Despite great efforts to unify the data at the end of the process, the experience is still fragmented.
Persuasive technology aims to make it easy to carry out the desired behavior. In the case of health tracking, that means integration and interoperability are imperative.
Rather than insisting that the user open your app, any persuasive technology would try to have a presence in a variety of locations. That could mean an integration with a virtual assistant like Cortana, or a partnership with Fitbit to automatically pull data directly into your system. At the very least, it means mobile-only or desktop-only is no longer viable.
Whatever form the integration takes, it gives your technology presence in the various parts of the user’s digital life. In turn, it’s easier for the user to engage, no matter the app, device or assistant they happen to be using.
Imagine if your doctor could be available to you as you make any number of small, daily health decisions. Their presence, much like when you’re in their office, would make the healthy choice much easier to make.
Technology, unlike a doctor, is with you all the time. So make it easy on users — don’t give them yet another silo that adds complexity to their life. Be present where, and when, they need you. If you make it easy to make the right choice, users won’t let you down.
Choice = Tone
Most parents can identify with the challenge of manipulating their tone to get their children to do chores or complete homework. And most parents quickly discover that offering choices to their children in a positive tone will massively increase the odds that the trash gets to the curb.
“You can finish watching the show and then do your homework, or you can do your homework now and have fun the rest of the day. Which would you prefer?”
This technique is not just applicable to children. In a 2012 study, researchers found that offering screening choices for colon cancer massively increased adherence. When merely offered a colonoscopy, only 38% of patients completed a screening. When offered a colonoscopy or a stool test, 69% of patients did a screening.
When given choices, we have been given the power to select which option we want to do. When given a command to take one specific action, we lose autonomy because we’re told what we have to do. Like our children, we often rebel against the command.

************

[EXERCISE AIM] Resume the passage on persuasive technology and health choices, picking up after its last sentence.

Records from a dataset:
************

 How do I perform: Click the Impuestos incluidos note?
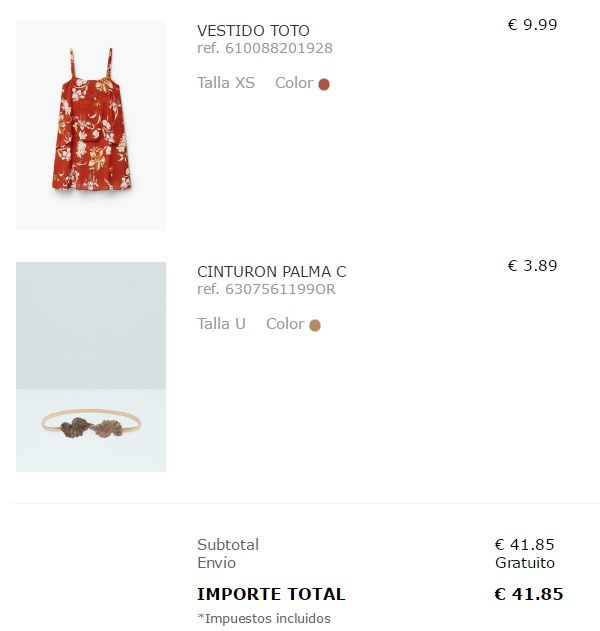click(x=264, y=618)
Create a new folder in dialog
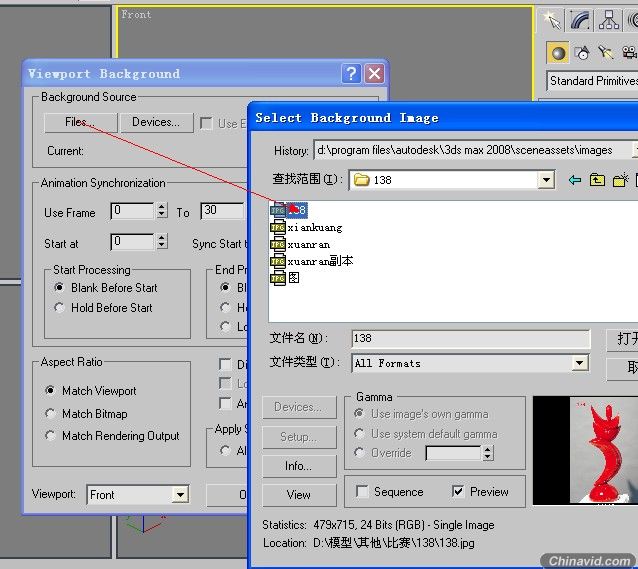Screen dimensions: 638x569 coord(620,180)
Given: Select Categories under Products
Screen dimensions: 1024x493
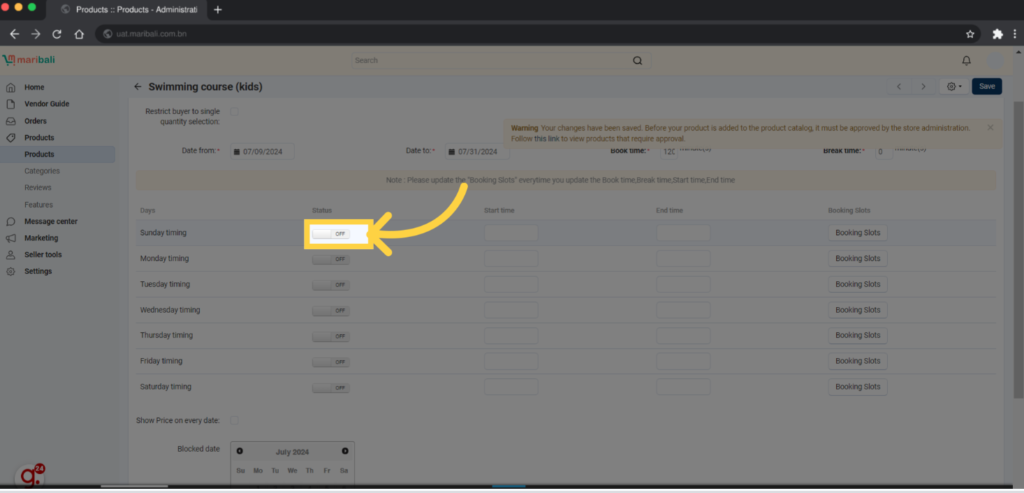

************

[RESPONSE]
Now consider software design in that context. What is the tone of a push notification? Does it come across as helpful and supportive? Does it offer options? Or does it nag the user?
Even just the tone of the copy in your app can massively impact whether a user makes a healthy decision or not.
If you can create a tone that respects user autonomy and leaves the choice to them, you’ll increase the odds that their ensuing behaviors are desirable.
It’s Psychology, Not Technology
The NCBI reports that 50% of patients do not take their medications as prescribed. From chronic disease management to simply filling prescriptions, the scope and scale of medical non-adherence is baffling.
Somewhere between when a doctor makes a recommendation and when the patient goes home, something changes. The moment the doctor is out of the picture, a new mental process begins. That’s why patient engagement can’t be solved by simply throwing a technology at the problem. It requires technology that is infused with psychological techniques from top to bottom.
Our health system, whether we like it or not, has not been designed to account for patient psychology. The patient isn’t non-compliant just because the doctor is out of the picture. The patient is non-compliant because the doctor, the pharmacist and the insurance company didn’t do anything to prevent against a predictable psychological response.
At a time when technology is bringing tremendous change and innovation to healthcare, let’s not make the same mistake. If you’re in the business of health technology, leverage psychology to build truly persuasive solutions.